"Haydi Gel Bizimle Ol" programıyla gündemden düşmeyen Çiğdem Anad, amaçlarının sansasyonlara imza atmak olmadığını belirtiyor ve ekliyor: Müjde, paslarımı gole çevirinde ortaya gündem oluşturan sözler çıkıyor.
CNN Türk'e senelerini verdikten sonra ani bir kararla ayrılan ve iki yıldır NTV'de program yapan Anad, “Yöneticilerle aynı fikirleri paylaşamadığımızı gördüğüm için ayrılmaya karar verdim. Bugün geriye dönüp baktığımda doğru karar verdiğimi bir kere daha görüyorum” diyor.

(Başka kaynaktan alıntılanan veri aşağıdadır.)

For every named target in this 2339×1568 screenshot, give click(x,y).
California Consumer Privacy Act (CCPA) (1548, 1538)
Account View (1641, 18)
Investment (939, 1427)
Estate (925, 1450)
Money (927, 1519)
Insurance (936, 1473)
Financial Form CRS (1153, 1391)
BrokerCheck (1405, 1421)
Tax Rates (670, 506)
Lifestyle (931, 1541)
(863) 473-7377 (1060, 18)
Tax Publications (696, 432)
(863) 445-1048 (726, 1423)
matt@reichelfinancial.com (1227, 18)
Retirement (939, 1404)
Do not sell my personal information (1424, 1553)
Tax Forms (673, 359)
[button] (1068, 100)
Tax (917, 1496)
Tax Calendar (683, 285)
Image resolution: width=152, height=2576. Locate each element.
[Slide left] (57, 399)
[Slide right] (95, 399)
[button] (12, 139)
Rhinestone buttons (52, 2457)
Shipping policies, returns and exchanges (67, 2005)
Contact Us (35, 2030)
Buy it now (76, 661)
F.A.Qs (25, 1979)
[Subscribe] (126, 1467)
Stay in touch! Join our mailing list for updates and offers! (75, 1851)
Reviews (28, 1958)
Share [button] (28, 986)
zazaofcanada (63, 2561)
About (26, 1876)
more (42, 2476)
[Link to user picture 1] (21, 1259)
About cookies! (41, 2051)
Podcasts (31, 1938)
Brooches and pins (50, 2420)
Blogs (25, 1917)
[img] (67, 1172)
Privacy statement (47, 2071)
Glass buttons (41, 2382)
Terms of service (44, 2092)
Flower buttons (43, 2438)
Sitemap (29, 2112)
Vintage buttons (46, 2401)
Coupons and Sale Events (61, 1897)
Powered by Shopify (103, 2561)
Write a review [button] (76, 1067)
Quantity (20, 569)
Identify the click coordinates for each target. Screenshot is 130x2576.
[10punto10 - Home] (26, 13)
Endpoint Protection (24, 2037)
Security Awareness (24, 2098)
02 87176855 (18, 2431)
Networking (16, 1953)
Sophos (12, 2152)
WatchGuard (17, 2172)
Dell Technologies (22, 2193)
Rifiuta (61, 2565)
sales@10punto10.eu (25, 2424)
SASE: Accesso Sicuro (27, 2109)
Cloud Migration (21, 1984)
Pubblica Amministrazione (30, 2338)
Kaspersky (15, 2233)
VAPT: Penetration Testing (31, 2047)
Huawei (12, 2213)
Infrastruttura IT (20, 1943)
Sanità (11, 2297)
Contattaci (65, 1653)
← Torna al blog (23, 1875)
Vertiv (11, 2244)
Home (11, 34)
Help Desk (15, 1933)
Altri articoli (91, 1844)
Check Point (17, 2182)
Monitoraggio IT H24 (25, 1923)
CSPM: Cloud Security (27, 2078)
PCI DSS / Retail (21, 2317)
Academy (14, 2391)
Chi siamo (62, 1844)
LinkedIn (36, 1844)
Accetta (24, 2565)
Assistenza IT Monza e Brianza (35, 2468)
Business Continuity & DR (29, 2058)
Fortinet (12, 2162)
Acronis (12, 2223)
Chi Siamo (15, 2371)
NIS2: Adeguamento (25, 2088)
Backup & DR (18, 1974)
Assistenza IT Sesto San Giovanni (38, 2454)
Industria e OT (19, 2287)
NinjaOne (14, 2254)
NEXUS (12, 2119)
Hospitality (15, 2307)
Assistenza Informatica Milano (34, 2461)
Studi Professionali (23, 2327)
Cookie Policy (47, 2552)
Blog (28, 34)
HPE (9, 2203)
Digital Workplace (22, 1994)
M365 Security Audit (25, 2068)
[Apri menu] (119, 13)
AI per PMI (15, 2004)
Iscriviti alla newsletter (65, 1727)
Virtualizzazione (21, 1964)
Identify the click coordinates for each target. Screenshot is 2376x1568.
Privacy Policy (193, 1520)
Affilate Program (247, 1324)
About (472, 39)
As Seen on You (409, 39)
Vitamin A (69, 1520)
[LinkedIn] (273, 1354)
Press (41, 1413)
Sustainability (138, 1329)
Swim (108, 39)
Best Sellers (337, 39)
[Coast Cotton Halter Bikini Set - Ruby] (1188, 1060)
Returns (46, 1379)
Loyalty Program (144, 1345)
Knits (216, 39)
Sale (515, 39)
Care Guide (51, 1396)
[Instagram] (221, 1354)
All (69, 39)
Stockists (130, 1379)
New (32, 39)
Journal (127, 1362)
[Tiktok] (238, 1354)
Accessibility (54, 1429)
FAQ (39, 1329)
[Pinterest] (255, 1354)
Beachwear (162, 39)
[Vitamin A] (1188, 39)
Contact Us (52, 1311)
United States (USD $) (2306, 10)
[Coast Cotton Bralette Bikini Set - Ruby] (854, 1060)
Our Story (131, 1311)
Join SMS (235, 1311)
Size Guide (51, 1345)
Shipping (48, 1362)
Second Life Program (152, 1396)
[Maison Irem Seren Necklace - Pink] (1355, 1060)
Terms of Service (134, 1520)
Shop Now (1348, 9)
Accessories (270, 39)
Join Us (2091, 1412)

Çiğdem Anad, günümüz medyasına ateş püskürüyor. Yapılan işleri yalan ve yanlı bulan Anad, “Haberi eksik, tek taraflı, çarpıtarak veren habercilerin hastayı öldüren kasap doktorlardan farkları yok” diyor
Benim için siyaset haberciliğinde örnek alınacak nadir isimlerden biriydi Çiğdem Anad. NTV'ye geçtikten sonra bu tarz haberlerde göremedik onu. Derken Haydi Gel Bizimle Ol programı sayesinde birden her hafta magazin gündeminde yer alan isim oluverdi. Yeni Şafak Gazetesi'ne hem programını, hem de uzak kaldığı, günümüz haberciliğinin geldiği noktayı konuştu..
Ziraat Mühendisliği okuduktan sonra gazetecilik yapmaya karar vermişsiniz. Nasıl oldu da gazetecilik mühendisliğin önüne geçti?
Ziraat mühendisi olarak iş bulsaydım, herhalde bugün balık çiftliklerinde çalışıyor olurdum ama bu alanda iş bulamadım. Avrupa Yakası'ndaki Binnur Kaya ile ortak tarafımız, ikimizin de Kaptan Cousteau ile çalışmak istemesi. İkimiz de istediğimizi gerçekleştiremedik. Ama o iyi bir oyuncu, ben de televizyoncu oldum. Fena mı? Mühendislik eğitimi düşünce sistematiğine büyük katkılar sağlıyor.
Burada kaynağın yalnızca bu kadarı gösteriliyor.